**What you should do:** Would you set down the complete data below, exactly as shown?

**Information supplied:**
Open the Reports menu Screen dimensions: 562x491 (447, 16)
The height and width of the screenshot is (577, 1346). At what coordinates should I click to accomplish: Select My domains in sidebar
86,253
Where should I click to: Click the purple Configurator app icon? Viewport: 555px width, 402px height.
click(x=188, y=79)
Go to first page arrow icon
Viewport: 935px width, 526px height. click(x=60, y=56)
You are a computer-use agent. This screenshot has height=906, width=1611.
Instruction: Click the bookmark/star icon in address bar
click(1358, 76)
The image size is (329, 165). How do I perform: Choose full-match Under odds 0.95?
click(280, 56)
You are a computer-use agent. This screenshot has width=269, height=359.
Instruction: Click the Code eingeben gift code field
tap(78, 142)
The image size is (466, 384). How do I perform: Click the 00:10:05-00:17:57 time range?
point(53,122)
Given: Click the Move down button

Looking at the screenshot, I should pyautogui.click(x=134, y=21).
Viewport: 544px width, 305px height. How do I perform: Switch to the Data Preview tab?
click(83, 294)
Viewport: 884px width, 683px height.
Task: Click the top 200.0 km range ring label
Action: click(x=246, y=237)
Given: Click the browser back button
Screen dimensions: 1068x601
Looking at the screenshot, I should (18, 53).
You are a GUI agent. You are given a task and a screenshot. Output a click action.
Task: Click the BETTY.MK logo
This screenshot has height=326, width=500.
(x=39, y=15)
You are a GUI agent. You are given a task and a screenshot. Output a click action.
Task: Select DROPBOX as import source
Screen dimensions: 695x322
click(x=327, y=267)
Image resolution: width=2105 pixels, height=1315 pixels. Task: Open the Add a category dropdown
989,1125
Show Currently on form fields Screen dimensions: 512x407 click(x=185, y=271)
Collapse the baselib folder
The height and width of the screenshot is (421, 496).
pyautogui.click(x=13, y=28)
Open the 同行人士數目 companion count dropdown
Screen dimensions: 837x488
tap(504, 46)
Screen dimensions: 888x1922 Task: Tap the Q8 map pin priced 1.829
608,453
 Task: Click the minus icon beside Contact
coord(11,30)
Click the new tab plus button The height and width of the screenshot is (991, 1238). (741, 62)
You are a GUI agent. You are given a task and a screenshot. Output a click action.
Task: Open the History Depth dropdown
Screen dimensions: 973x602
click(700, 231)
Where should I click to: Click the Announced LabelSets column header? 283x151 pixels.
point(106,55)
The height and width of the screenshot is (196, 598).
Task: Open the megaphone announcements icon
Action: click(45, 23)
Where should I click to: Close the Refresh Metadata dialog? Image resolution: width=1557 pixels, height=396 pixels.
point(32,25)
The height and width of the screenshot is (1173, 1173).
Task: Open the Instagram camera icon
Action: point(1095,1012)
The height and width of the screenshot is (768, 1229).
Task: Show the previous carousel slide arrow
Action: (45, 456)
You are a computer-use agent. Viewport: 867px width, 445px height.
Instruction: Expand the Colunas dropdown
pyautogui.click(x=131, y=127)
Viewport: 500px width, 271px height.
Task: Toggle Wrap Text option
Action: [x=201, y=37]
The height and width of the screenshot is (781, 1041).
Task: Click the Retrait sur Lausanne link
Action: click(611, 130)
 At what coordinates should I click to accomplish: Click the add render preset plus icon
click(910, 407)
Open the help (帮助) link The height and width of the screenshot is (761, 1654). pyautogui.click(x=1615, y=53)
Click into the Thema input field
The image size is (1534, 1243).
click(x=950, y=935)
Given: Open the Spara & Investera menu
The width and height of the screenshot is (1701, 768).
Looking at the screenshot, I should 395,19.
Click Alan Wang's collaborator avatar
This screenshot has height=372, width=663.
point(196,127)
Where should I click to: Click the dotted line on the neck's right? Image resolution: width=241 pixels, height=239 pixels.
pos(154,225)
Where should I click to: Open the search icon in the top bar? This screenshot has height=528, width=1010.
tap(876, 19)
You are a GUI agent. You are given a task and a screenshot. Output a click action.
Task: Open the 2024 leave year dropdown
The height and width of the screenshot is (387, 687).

**Solution to this task:**
Open the Reports menu Screen dimensions: 562x491 (447, 16)
The height and width of the screenshot is (577, 1346). At what coordinates should I click to accomplish: Select My domains in sidebar
86,253
Where should I click to: Click the purple Configurator app icon? Viewport: 555px width, 402px height.
click(x=188, y=79)
Go to first page arrow icon
Viewport: 935px width, 526px height. click(x=60, y=56)
You are a computer-use agent. This screenshot has height=906, width=1611.
Instruction: Click the bookmark/star icon in address bar
click(1358, 76)
The image size is (329, 165). How do I perform: Choose full-match Under odds 0.95?
click(280, 56)
You are a computer-use agent. This screenshot has width=269, height=359.
Instruction: Click the Code eingeben gift code field
tap(78, 142)
The image size is (466, 384). How do I perform: Click the 00:10:05-00:17:57 time range?
point(53,122)
Given: Click the Move down button

Looking at the screenshot, I should pyautogui.click(x=134, y=21).
Viewport: 544px width, 305px height. How do I perform: Switch to the Data Preview tab?
click(83, 294)
Viewport: 884px width, 683px height.
Task: Click the top 200.0 km range ring label
Action: click(x=246, y=237)
Given: Click the browser back button
Screen dimensions: 1068x601
Looking at the screenshot, I should (18, 53).
You are a GUI agent. You are given a task and a screenshot. Output a click action.
Task: Click the BETTY.MK logo
This screenshot has height=326, width=500.
(x=39, y=15)
You are a GUI agent. You are given a task and a screenshot. Output a click action.
Task: Select DROPBOX as import source
Screen dimensions: 695x322
click(x=327, y=267)
Image resolution: width=2105 pixels, height=1315 pixels. Task: Open the Add a category dropdown
989,1125
Show Currently on form fields Screen dimensions: 512x407 click(x=185, y=271)
Collapse the baselib folder
The height and width of the screenshot is (421, 496).
pyautogui.click(x=13, y=28)
Open the 同行人士數目 companion count dropdown
Screen dimensions: 837x488
tap(504, 46)
Screen dimensions: 888x1922 Task: Tap the Q8 map pin priced 1.829
608,453
 Task: Click the minus icon beside Contact
coord(11,30)
Click the new tab plus button The height and width of the screenshot is (991, 1238). (741, 62)
You are a GUI agent. You are given a task and a screenshot. Output a click action.
Task: Open the History Depth dropdown
Screen dimensions: 973x602
click(700, 231)
Where should I click to: Click the Announced LabelSets column header? 283x151 pixels.
point(106,55)
The height and width of the screenshot is (196, 598).
Task: Open the megaphone announcements icon
Action: click(45, 23)
Where should I click to: Close the Refresh Metadata dialog? Image resolution: width=1557 pixels, height=396 pixels.
point(32,25)
The height and width of the screenshot is (1173, 1173).
Task: Open the Instagram camera icon
Action: point(1095,1012)
The height and width of the screenshot is (768, 1229).
Task: Show the previous carousel slide arrow
Action: (45, 456)
You are a computer-use agent. Viewport: 867px width, 445px height.
Instruction: Expand the Colunas dropdown
pyautogui.click(x=131, y=127)
Viewport: 500px width, 271px height.
Task: Toggle Wrap Text option
Action: [x=201, y=37]
The height and width of the screenshot is (781, 1041).
Task: Click the Retrait sur Lausanne link
Action: click(611, 130)
 At what coordinates should I click to accomplish: Click the add render preset plus icon
click(910, 407)
Open the help (帮助) link The height and width of the screenshot is (761, 1654). pyautogui.click(x=1615, y=53)
Click into the Thema input field
The image size is (1534, 1243).
click(x=950, y=935)
Given: Open the Spara & Investera menu
The width and height of the screenshot is (1701, 768).
Looking at the screenshot, I should 395,19.
Click Alan Wang's collaborator avatar
This screenshot has height=372, width=663.
point(196,127)
Where should I click to: Click the dotted line on the neck's right? Image resolution: width=241 pixels, height=239 pixels.
pos(154,225)
Where should I click to: Open the search icon in the top bar? This screenshot has height=528, width=1010.
tap(876, 19)
You are a GUI agent. You are given a task and a screenshot. Output a click action.
Task: Open the 2024 leave year dropdown
The height and width of the screenshot is (387, 687).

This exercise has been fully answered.